● Supplied text:
I am surrounded by people of my age, many of whom are taking numerous medications to treat their symptoms. The most recent example was in a gentleman who has been in and out of hospital several times with a set of symptoms whose origins are clearly due to cellular energy deficiency. When approaching him as a friend and asking him how he is faring, he told me that his list of symptoms remains as a medical mystery. In addition, two women, with whom I had become acquainted, had symptoms that were similar to his. One of them passed away without a diagnosis and the other one is presently being treated symptomatically. The reader might well ask the obvious question as to what happens if I should state an opinion. The answer is very simple; the offered explanation would fall on deaf ears. Unfortunately, this is eminently predictable and is the major reason why innovation that contradicts the medical standards of the day is regarded as heresy throughout history. Of course, “new” concepts must be backed by evidence to become accepted. We are trying to provide the evidence on this website for defective cellular energy as a major cause of disease.

Heresy in Medicine

I am pretty sure that I may have recorded the story of Dr. Semmelweiss on this website but it is a story so poignant that it is well worth repeating. It is a story that illustrates the difficulty of introducing innovation in medicine, or indeed anything new. Semmelweiss was a German Hungarian physician who lived before the discovery of microorganisms. He presided over an obstetrics ward in which there were perhaps 10 beds on one side of the room and 10 beds on the other. The physicians of the day would come in and deliver their patients without washing their hands or changing their clothes. It is difficult for some people to comprehend the total lack of any form of hygiene that doctors practiced before microorganisms were discovered. Semmelweiss observed that the physicians would often come into the ward directly from the morgue and concluded that they must be bringing something in on their hands that caused the patient to die from child-bed fever, as it was then called. From this observation, he organized the first controlled experiment in medicine. He directed the physicians on one side of the ward to wash their hands in chlorinated lime before they delivered the patient. The physicians operating on the other side of the ward carried on in the same old way.

● Task brief: Decide whether each statement agrees with the passage on heresy in medicine, answering yes or no and quoting the words that decide it. 1. Semmelweiss lived before microorganisms were discovered. 2. Physicians on both sides of the ward washed their hands in chlorinated lime. 3. Both women with similar symptoms died without a diagnosis. The lines that follow are separate material and have no connection to the passage on heresy in medicine.

● Dataset extract:
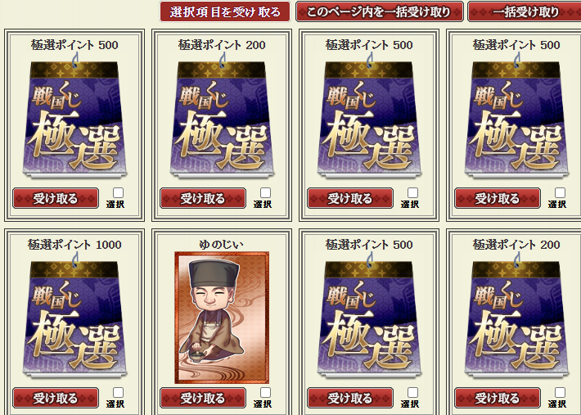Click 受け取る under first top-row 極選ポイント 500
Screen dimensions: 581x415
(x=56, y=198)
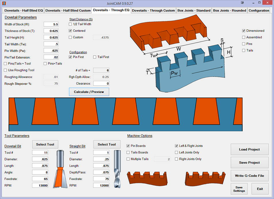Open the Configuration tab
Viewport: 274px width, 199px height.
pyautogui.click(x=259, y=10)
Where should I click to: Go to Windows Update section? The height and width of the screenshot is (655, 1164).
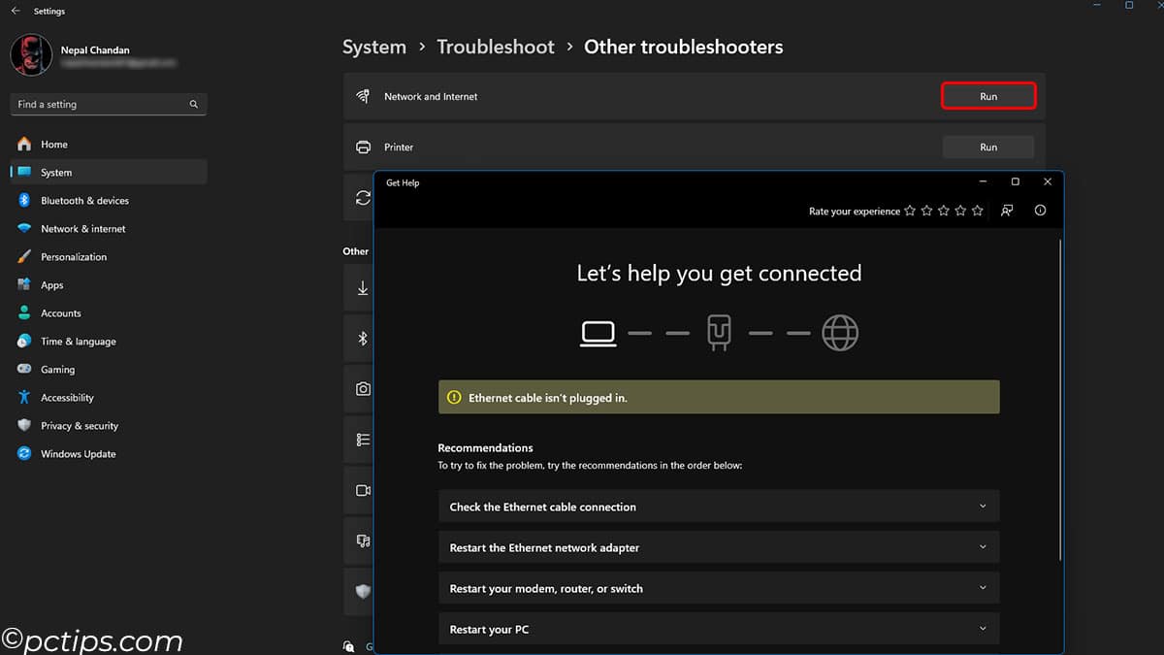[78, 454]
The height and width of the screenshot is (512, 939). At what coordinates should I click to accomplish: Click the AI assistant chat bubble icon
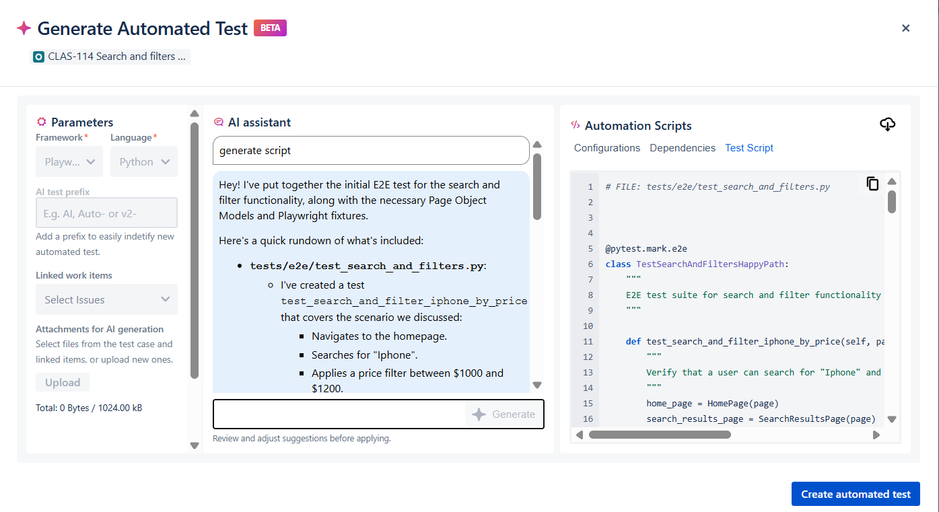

● Problem solution:
1. Yes: "Semmelweiss was a German Hungarian physician who lived before the discovery of microorganisms."
2. No: "The physicians operating on the other side of the ward carried on in the same old way."
3. No: "One of them passed away without a diagnosis and the other one is presently being treated symptomatically."